Task requirements:
1. Using the Grown Rogue agreement text below, decide whether each statement agrees with it: (a) the proposed cultivation and processing facility in Detroit measures 19,000 square feet; (b) the warrants carry an exercise price of $0.54 per share; (c) the municipal cultivation licenses are for a parcel in the southern part of the lower Michigan peninsula. For each, answer yes or no and quote the words of the text that settle it.
2. Resume the Grown Rogue agreement text below, picking up right after its final sentence.

------ Text shown

Grown Rogue has entered into a binding agreement (the "Agreement") with Blue Zebra Community LLC ("Blue
Zebra"). The Agreement provides for the option to acquire operational control (the "Option") of the following
cannabis related assets in Michigan pending Municipal and State regulatory approval (the
"Michigan Assets"):
- Two strategically located proposed provisioning centers (retail dispensaries) in high demand regions in Midtown
Detroit and Hazel Park where limited municipal licenses have been granted.
- A proposed 19,000 sq ft indoor cultivation and processing facility in Detroit,
Michigan capable of producing 1,500,000 grams of dried cannabis flower annually at full production; and
- An entity that has received multiple municipal cultivation licenses for a 28-acre parcel located in the northern
portion of the lower Michigan peninsula.
Once fully licensed, the provisioning (retail) centers will offer multiple Michigan cannabis
brands as well as locally produced Grown Rogue branded products for the Michigan cannabis
market. This will launch the Grown Rogue brand into the Midwest region.
Upon exercising the Option by Grown Rogue, Blue Zebra (or affiliates) is required to assign its rights and obligations to the
Company pursuant to a binding agreement Blue Zebra (or affiliates) has with Helios Holdings, LLC ("Helios") which provides
the framework for the acquisition of the Michigan Assets as described below (the "Helios Agreement"). As part of its
Agreement with Blue Zebra, Grown Rogue will issue 2,212,876 common share purchase warrants to Blue Zebra (or its affiliates)
with an exercise price of $0.44 per share (the "Warrants"), which vest according to certain
milestones in accordance with the agreement with Blue Zebra.

------------
------ Supplied information

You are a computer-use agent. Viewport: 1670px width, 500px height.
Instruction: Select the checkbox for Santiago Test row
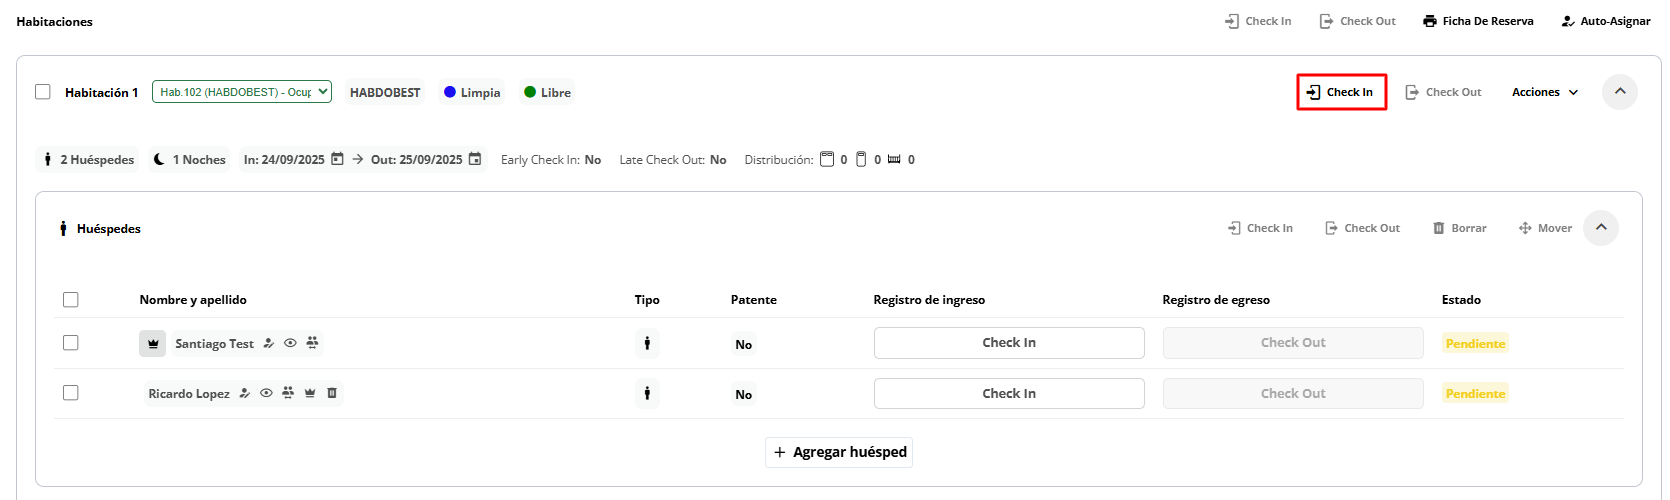(x=70, y=343)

------------

Expected responses:
1.
(a) Yes: "A proposed 19,000 sq ft indoor cultivation and processing facility in Detroit"
(b) No: "with an exercise price of $0.44 per share"
(c) No: "a 28-acre parcel located in the northern portion of the lower Michigan peninsula"

2.
The Warrants expire on June 20, 2023. Grown Rogue will have the right to accelerate the
expiry date of 25% of the Warrants during the term if the shares of the Company close at or above $1.00 per share for a period of twenty (20) consecutive days. An additional 25% of the Warrants will
accelerate if the shares of the Company close at or above $1.50 per share for a period of twenty
(20) consecutive days, and the remainder of the Warrants will accelerate if the shares of the Company close at or above
$2.00 per share for a period of twenty (20) consecutive days.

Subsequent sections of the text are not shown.